*** Data supplied ***
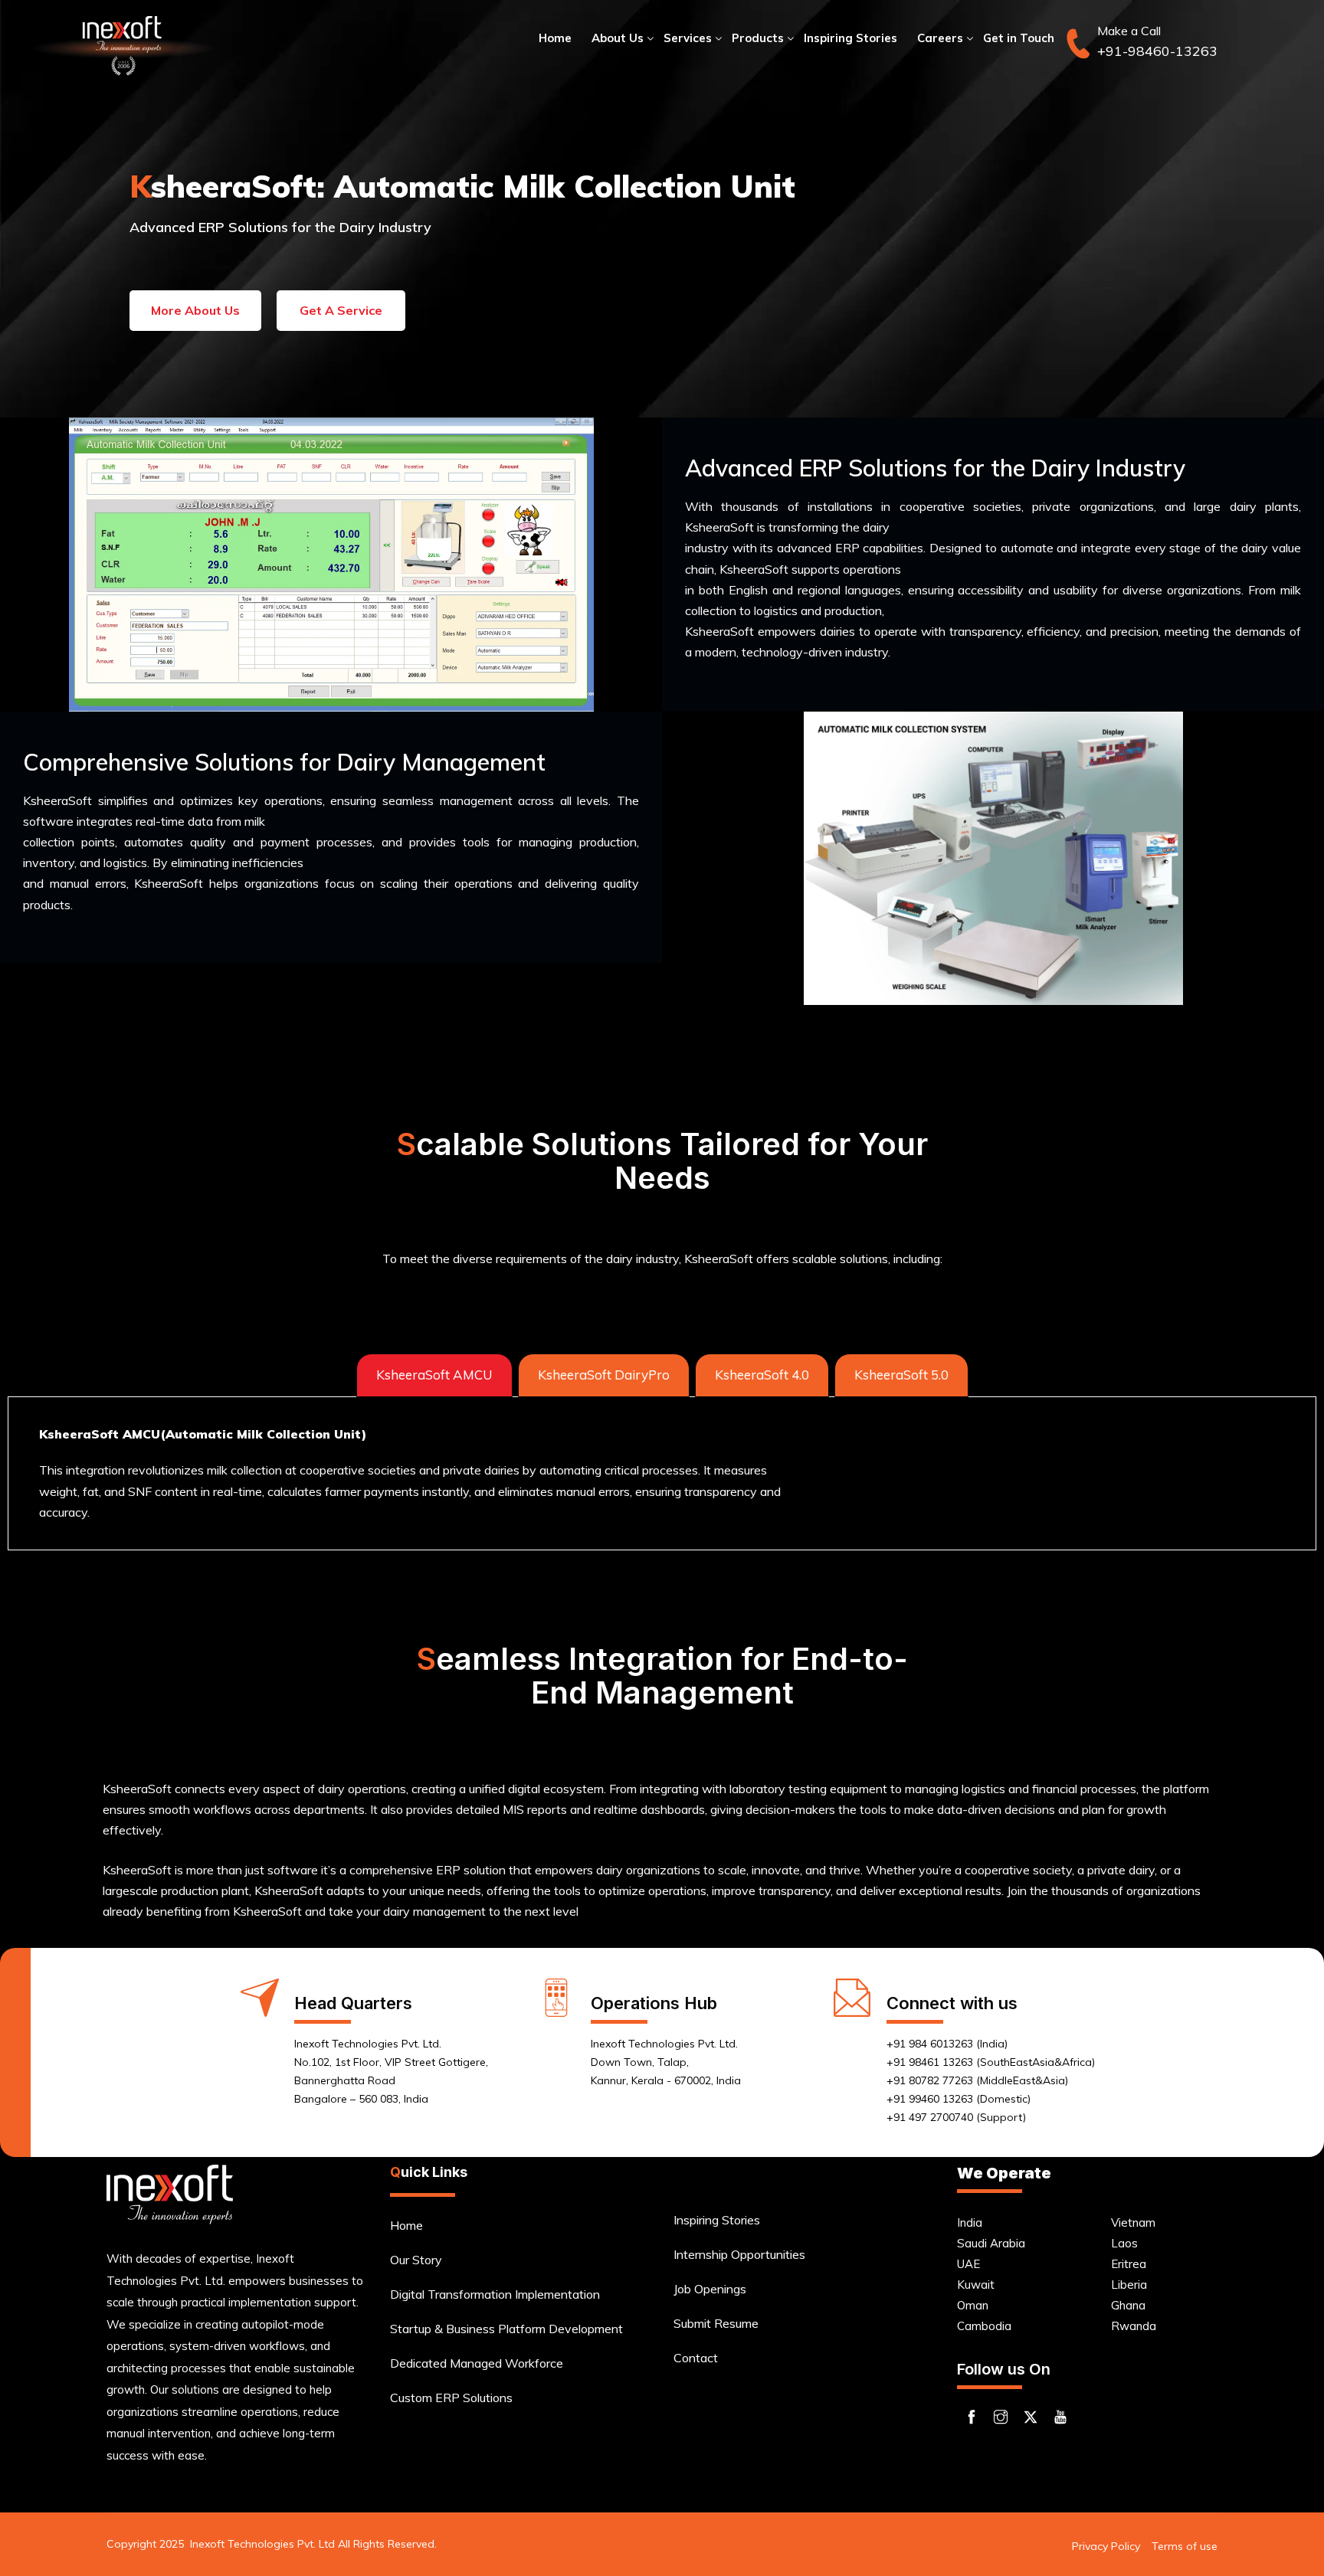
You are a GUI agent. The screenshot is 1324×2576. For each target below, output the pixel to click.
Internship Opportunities (739, 2254)
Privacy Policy (1106, 2546)
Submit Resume (716, 2323)
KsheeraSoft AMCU (434, 1375)
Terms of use (1184, 2546)
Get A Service (341, 310)
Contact (695, 2357)
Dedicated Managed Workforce (476, 2363)
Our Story (416, 2259)
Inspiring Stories (850, 38)
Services (688, 38)
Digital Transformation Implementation (495, 2294)
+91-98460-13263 (1157, 51)
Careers (940, 38)
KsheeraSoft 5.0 (901, 1375)
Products (758, 38)
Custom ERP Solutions (451, 2397)
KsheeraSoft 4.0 (762, 1375)
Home (555, 38)
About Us (618, 38)
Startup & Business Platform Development (506, 2328)
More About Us (195, 310)
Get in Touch (1018, 38)
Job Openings (709, 2288)
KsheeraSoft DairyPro (604, 1375)
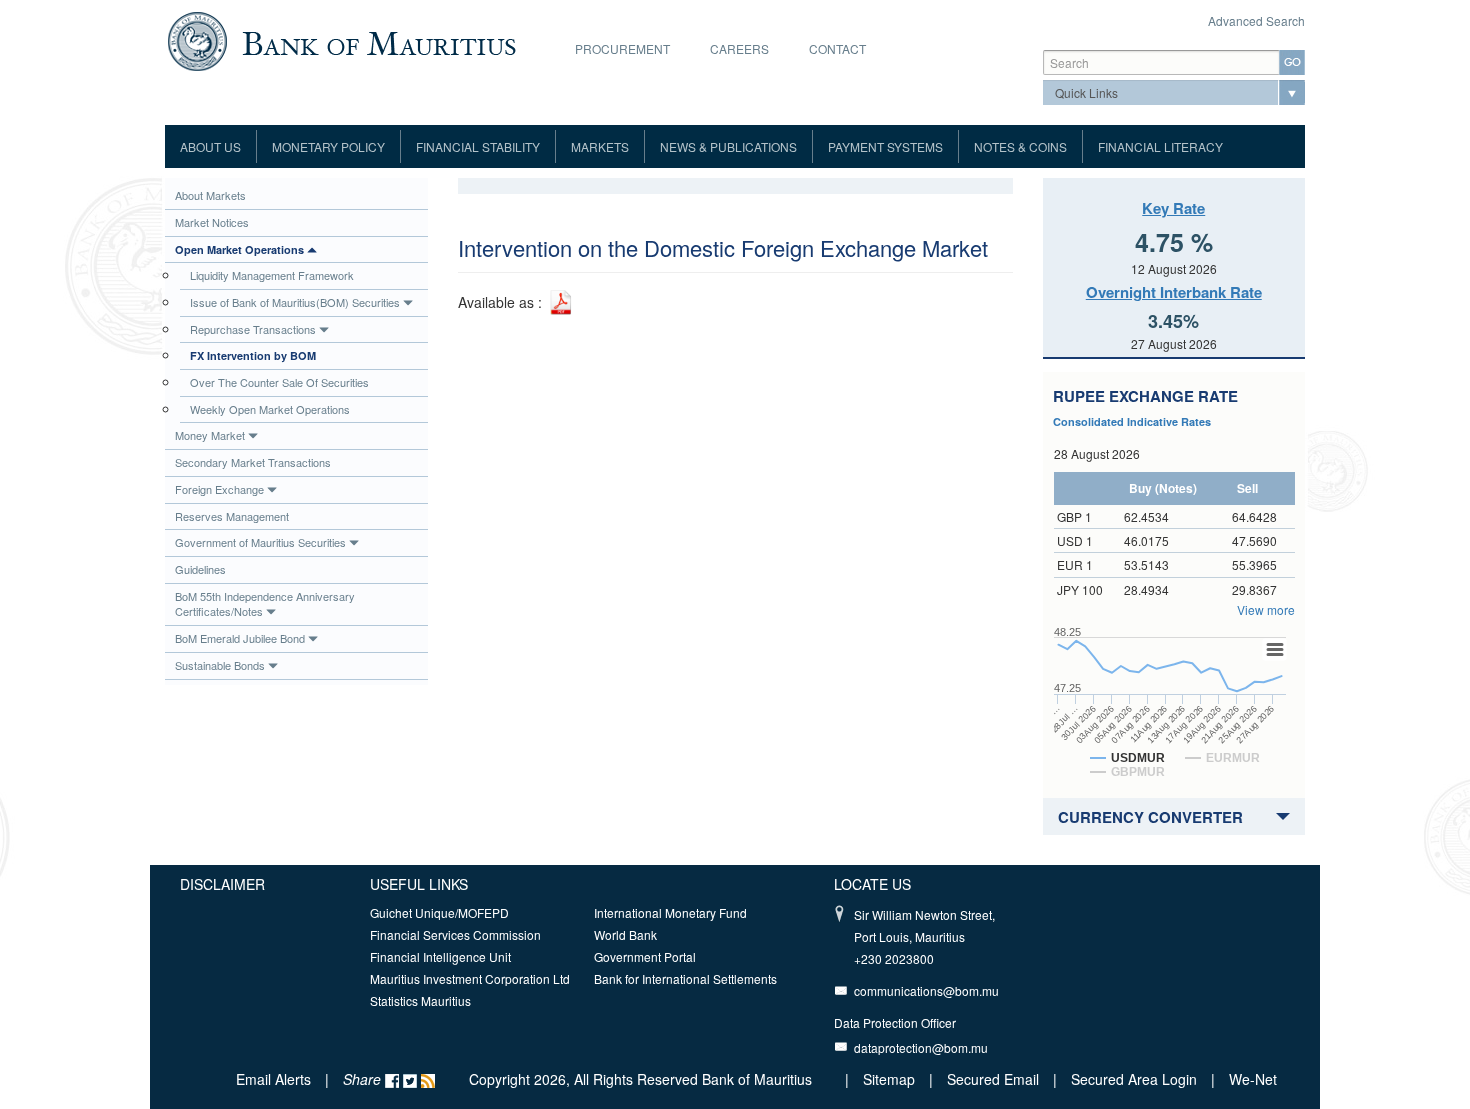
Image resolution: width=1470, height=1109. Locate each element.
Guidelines (200, 569)
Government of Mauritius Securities (260, 542)
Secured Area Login (1134, 1079)
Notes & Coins (1020, 146)
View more (1266, 609)
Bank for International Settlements (685, 978)
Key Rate (1173, 208)
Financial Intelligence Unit (440, 956)
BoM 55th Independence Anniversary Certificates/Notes (265, 604)
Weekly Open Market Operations (270, 409)
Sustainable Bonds (220, 665)
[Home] (341, 39)
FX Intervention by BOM (253, 355)
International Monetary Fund (670, 912)
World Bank (625, 934)
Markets (600, 146)
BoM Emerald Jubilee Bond (240, 638)
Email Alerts (273, 1079)
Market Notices (212, 222)
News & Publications (728, 146)
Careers (739, 48)
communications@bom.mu (926, 990)
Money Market (210, 435)
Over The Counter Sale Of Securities (279, 382)
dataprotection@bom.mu (921, 1047)
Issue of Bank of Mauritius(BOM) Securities (295, 302)
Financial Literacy (1160, 146)
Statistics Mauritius (420, 1000)
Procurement (622, 48)
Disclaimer (222, 884)
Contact (837, 48)
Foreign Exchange (219, 489)
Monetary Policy (328, 146)
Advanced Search (1256, 20)
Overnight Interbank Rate (1174, 292)
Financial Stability (478, 146)
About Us (210, 146)
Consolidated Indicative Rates (1132, 421)
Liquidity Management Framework (272, 275)
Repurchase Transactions (253, 329)
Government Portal (645, 956)
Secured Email (993, 1079)
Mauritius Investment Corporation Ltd (470, 978)
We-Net (1253, 1079)
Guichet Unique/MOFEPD (439, 912)
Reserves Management (232, 516)
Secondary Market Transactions (253, 462)
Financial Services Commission (455, 934)
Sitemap (891, 1079)
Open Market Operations (239, 249)
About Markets (210, 195)
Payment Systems (885, 146)
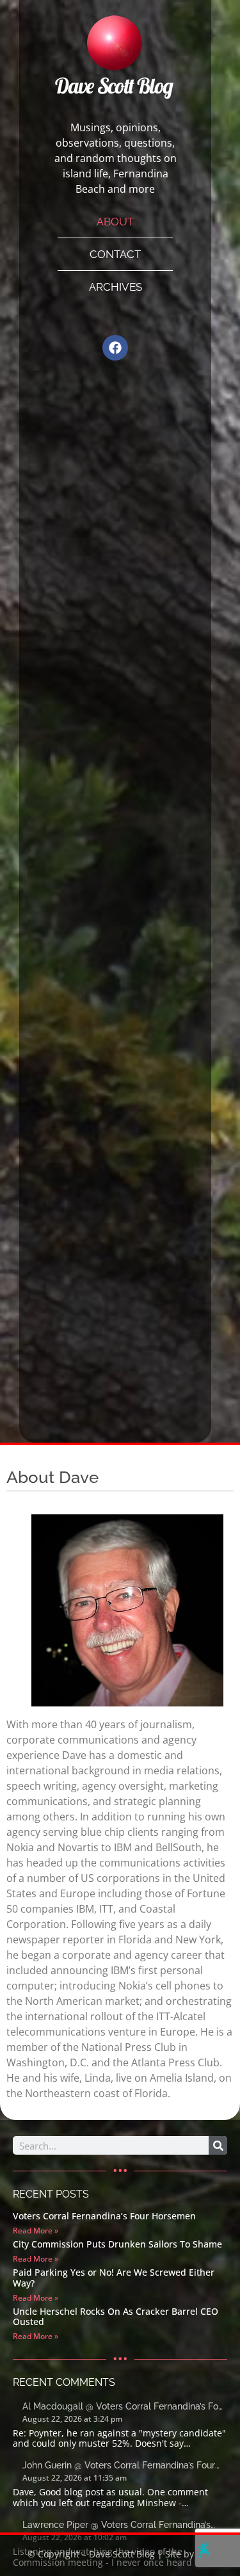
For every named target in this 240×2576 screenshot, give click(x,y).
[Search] (218, 2145)
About (115, 221)
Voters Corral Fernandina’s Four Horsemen (104, 2216)
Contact (115, 254)
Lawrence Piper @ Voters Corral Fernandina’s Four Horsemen (116, 2526)
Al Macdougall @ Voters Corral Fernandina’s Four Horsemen (124, 2407)
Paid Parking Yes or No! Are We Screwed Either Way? (113, 2277)
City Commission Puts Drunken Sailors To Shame (117, 2244)
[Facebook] (115, 347)
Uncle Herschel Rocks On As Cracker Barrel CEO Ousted (115, 2316)
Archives (115, 286)
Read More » (35, 2230)
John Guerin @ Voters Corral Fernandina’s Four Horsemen (118, 2466)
*** End of Data supplied ***
**Problem requirements**
Locate all lines in the listing above with the word "Services". Copy them.

**Written answer**
Services (688, 38)
Financial Services Commission (455, 934)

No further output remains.